Text provided:

****************

IT'S Valentine's Day on Thursday and love is in the air; but I don't expect to be receiving anything by way of cards or flowers this year -- because I haven't had a date in nine years!

I'm not looking for sympathy from you, because I have a lovely life and very little to complain about, but it's kind of weird to think that I've been single for the whole of my 30s, which is traditionally when our thoughts turn to settling down.

I like to think I'm self-confident and secure in myself, and would describe myself as a happy singleton, but as I turn 40 this year, I'd be lying if I didn't say I sometimes wonder why I've never met anyone. I had a couple of relationships in my 20s, but my 30s have been less than fruitful on the old romance front.

I usually presume it's due to my weight, because most men don't go for fat chicks; but I've seen bigger women than me sailing up the aisle, so I can only presume it must be the hideous personality flaws that are to blame.

Having said that, I know of several vibrant, intelligent, attractive women my age who have never had a date in their lives, and it's a mystery to me why they're still single -- just as 52,678 other women and 42,645 men aged between 35 and 39 were at the last census.

As nobody was beating a path to my door, I decided to try internet dating for a while last year, but didn't end up going on a single date.

What shocked me most was the number of much younger guys who wanted to hook up with me, one of whom was a 20-year-old student. Now, I've never seen myself as the Mrs Robinson type, but while there might be some obvious advantages to the older woman/younger man scenario, the prospect of going out with someone so young threw up some tricky scenarios.

Like, would he be able to get time off from his part-time supermarket job to bring me away for the weekend? And as someone whose taste in music is more Frances Black than the Black Rebel Motorbike Club, how disgusted would he be at my refusal to wade around a muddy field at Oxegen, or sleep in a tent.

****************

Information shown:

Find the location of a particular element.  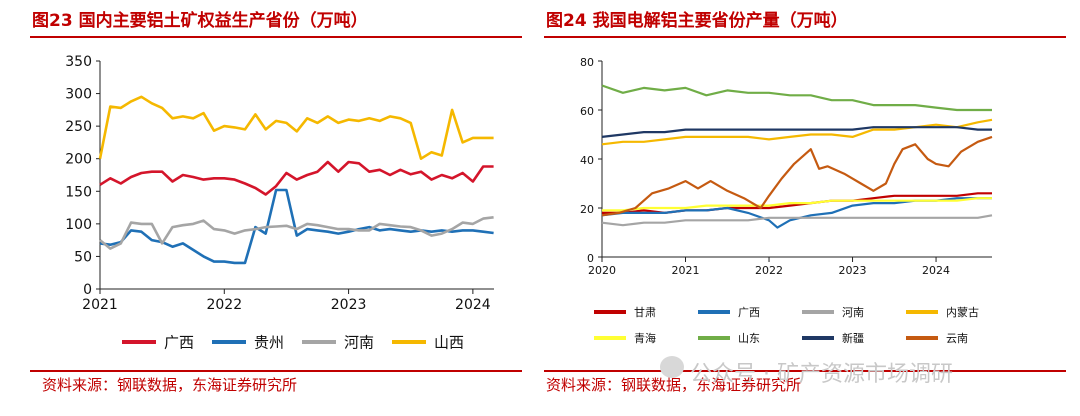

****************

What the task asks: Copy the passage of the Valentine's Day column from "I like to think" up to and including "old romance front.", without changing a word.

Task response:
I like to think I'm self-confident and secure in myself, and would describe myself as a happy singleton, but as I turn 40 this year, I'd be lying if I didn't say I sometimes wonder why I've never met anyone. I had a couple of relationships in my 20s, but my 30s have been less than fruitful on the old romance front.